Tiger Hart
- Born: 19 August 1907 Balham, London, England
- Died: 5 July 1996 (aged 88)
- Nationality: British (English)

Career history
- 1931: High Beech
- 1932–1933: West Ham Hammers
- 1934: Plymouth Tigers
- 1935–1936, 1939: Hackney Wick Wolves
- 1936: Nottingham
- 1937–1938: Birmingham Bulldogs
- 1946–1947: Birmingham Brummies

= Tiger Hart =

British motorcycle speedway rider

Philip Manston Hart (19 August 1907 – 5 July 1996) known as Tiger Hart during his speedway career was a motorcycle speedway rider from England. He competed in the earliest days of speedway and won two qualifying rounds of the 1938 Individual Speedway World Championship. He earned two international caps for the England national speedway team in unofficial test matches against Australia in 1937.

== Biography==
Hart, born in Balham, London, was described as an Australian racer when he first arrived in Britain during the pioneer years of British speedway in 1930. However, it transpired that Hart had run away to Australia, aged just 16, after an argument with his father over the purchase of a motorbike. He even raced for Australia in an event at the Wessex Stadium in Copnor Gardens, Portsmouth, described as a match between England and Australia.

Hart began his British leagues career riding for High Beech, during the 1931 Speedway Southern League season. The following season, he was signed by the West Ham Hammers, when the Southern and Northern leagues merged to form the National League. Another season was spent at West ham in 1933 before he moved to race for the Plymouth Tigers on loan.

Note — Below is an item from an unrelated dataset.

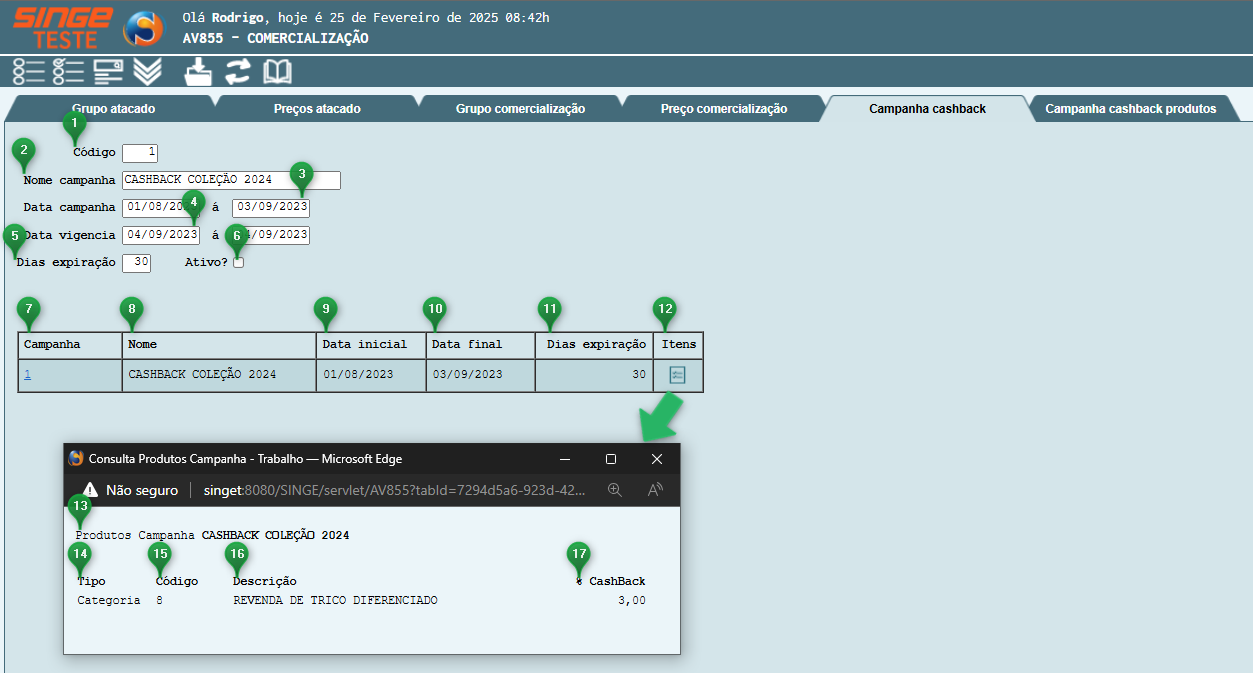The image size is (1253, 673).
Task: Click the bulleted list icon in toolbar
Action: (29, 71)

Hart transferred from West Ham to Hackney Wick Wolves in 1935, but struggled to find a starting place until 1936, when he raced with Hackney and also with Nottingham in the Provincial League. He also became a favourite at the Arlington Stadium in Eastbourne, winning some events there. In 1937, he only rode in the Provincial league, posting a 7.41 average for the Hall Green/Birmingham Bulldogs and topped their averages in 1938 at 8.82 and became their team captain. He made two appearances for England during 1937, with some newspapers confusing the fact that he was riding for England and not Australia.

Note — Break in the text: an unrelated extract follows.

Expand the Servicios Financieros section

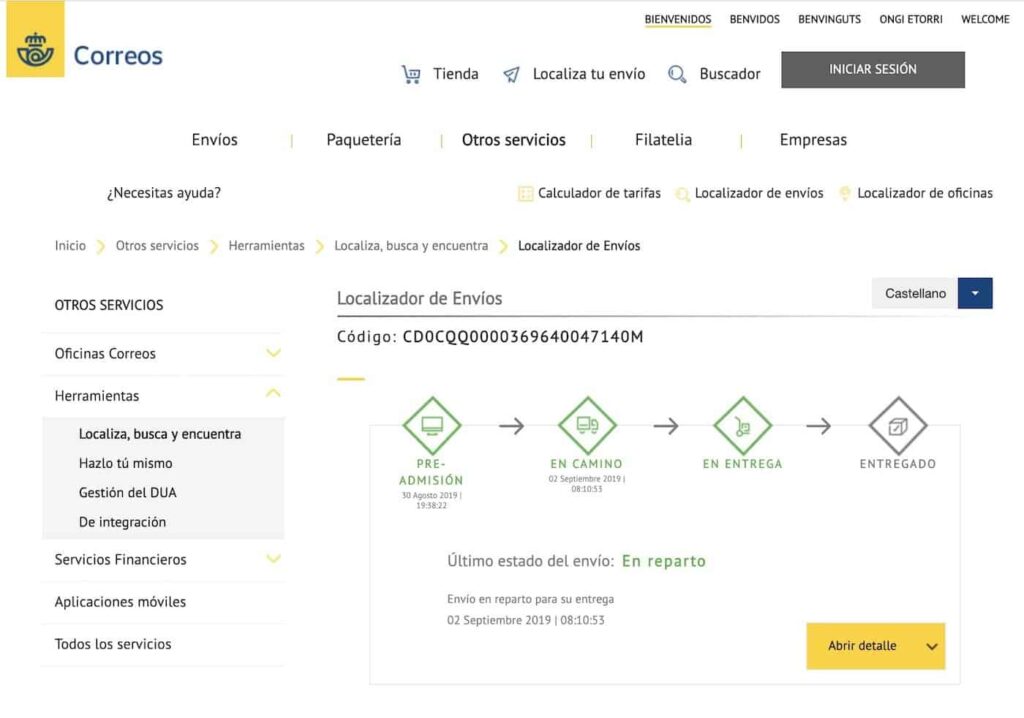coord(273,559)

In 1938, Hart also rode for a newly formed Eastbourne Eagles in the Sunday Amateur Dirt Track League and averaged 10.27. This was also the season that he had such a good run in the 1938 World Championship. He returned to his parent club Hackney in 1939 but the season was ended early by the outbreak of World War II.

After the war had finished, Hart resumed his speedway career with Birmingham Brummies from 1946 to 1947. He topped their averages in 1946.

After he retired, Hart became the team manager at Tamworth Hounds and later the Birmingham Brummies.